• _Required actions_:
1 > From what the speakers say in the interview transcript below, not counting the copyright line or camp block numbers, list every geographic place name (cities, regions, or camps).
2 > According to the interview transcript below, what was the price of the gardenia corsage for the dance?

• _Source extract_:
>>

As a matter of fact, Father Kitagawa, Father Joe from my church who brought me out, who convinced my -- he was a great, he was a great theologian but he was as equally great a sociologist. And he convinced everybody that he was able to talk to, including my father, that we should all relocate eastward, away from the West Coast, away from the "ghettos," and away from whatever the heck was not to our benefit in our growth and the integration of -- he didn't use those words -- of the Japanese into the American mainstream. But more so he wanted us to come eastward to get educated out here and to assimilate out here. Well, I used to say that evacuation, you know, I'm always the optimist, and people, what few people knew about my evacuation, I would tell them, and then they'd say, "Oh, Jim, that's a horrible thing that happened to you guys." "Well," I say, "you know, there's good parts of it." It accelerated my, the Japanese community (...) becoming a part of the American mainstream by a whole generation by dispersing us into the whole country. Of course, that wasn't true because there are still huge population centers of Japanese. But they're not that bad off, I mean, they're not like the ghettos of Philadelphia that I remember. So from that point of view it was, it was a good thing.

<End Segment 12> - Copyright © 2007 Manzanar National Historic Site and Densho. All Rights Reserved.

<Begin Segment 13>

RP: Just to backtrack, when you came back to camp from your, your year in Eden, you felt like you were, kind of like the king of the hill.

JN: Oh absolutely.

RP: But what a change back into camp, what was that like for you after you've been sort of living a, sort of a charmed life?

JN: Well, let me explain what I... I went through a metamorphosis, if you will. I was a child and then I've become a, I went through puberty. And I remember all of a sudden I'm looking at girls. There was one girl, Lulu Toyoota, what a name. She was the sweetest lookin' gal I had ever laid eyes on, and she lived way at the other end of camp. We lived in Block 4 and she lived in, I don't know, Block 40 or someplace, and there was this big dance. I was able to dance because I learned how to dance in Eden. And I, and the kids that I remember that I sought after in retirement, (...) one of my great pastimes was to seek out people that I knew as a child. I came back from Philadelphia and found many kids here. But anyway, those kids (in camp) that I came back to (after Eden) are no more my friends because socially I'm beyond them. I mean, I (did not) want to play basketball and whatever the heck these kids still (did). I wanted to go see the girls and whatever. I don't know what happened to me. And I remember asking, there was this huge dance, the internees built this beautiful gymnasium in Minidoka, and they had this dance, and it was the social event of probably the whole four years of camp life. And some of my older friends said, "Jim, you gotta come." Heck, I couldn't even afford the fifty cents for a corsage, it was a, it was one of the gardenia corsages, it stunk and everything, but it was fifty cents. And they bought it for me, I remember. And I asked Lulu if she would go to the dance with me. And she says she'll have to ask her parents. "Your parents, you gotta ask your parents?" So she asked her parents and she tells me she can't go. She knows her parents, you know, they're too young to go to that kind of thing. Well, I took it upon myself to go all the way to seek her parents to ask, and the old man, oh, he hated me. [Laughs] And he said no, or whatever he said. So I went with another girl (who) was older than, older than me. But, I don't know what the question was, but... oh you asked me about what it was like (in camp) after I came back from Eden. So it was, it was not so much the environment of Eden that changed me, it was my, I just grew up (and became) a young man.

<<

• _Data excerpt_:
>>

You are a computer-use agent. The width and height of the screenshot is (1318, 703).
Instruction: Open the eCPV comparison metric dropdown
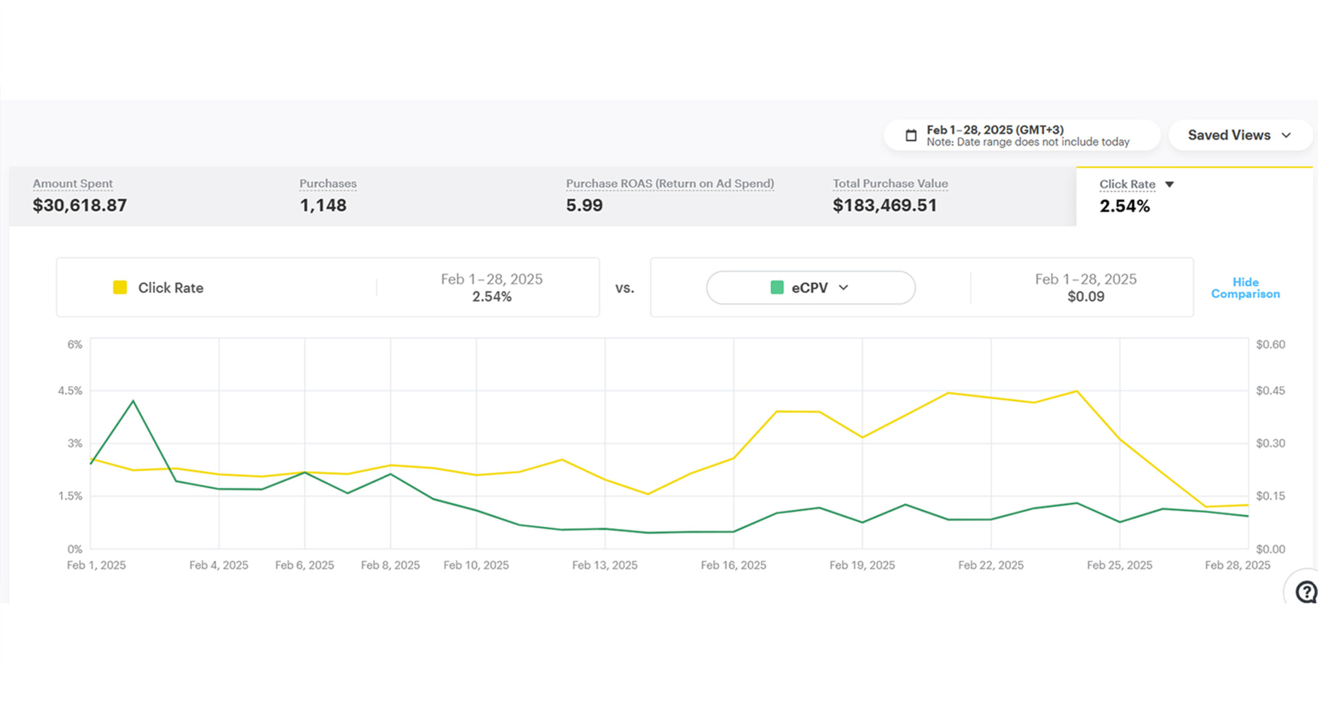[810, 287]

<<

• _Task-by-task results_:
1 > West Coast, Philadelphia, Eden, Minidoka

2 > Fifty cents.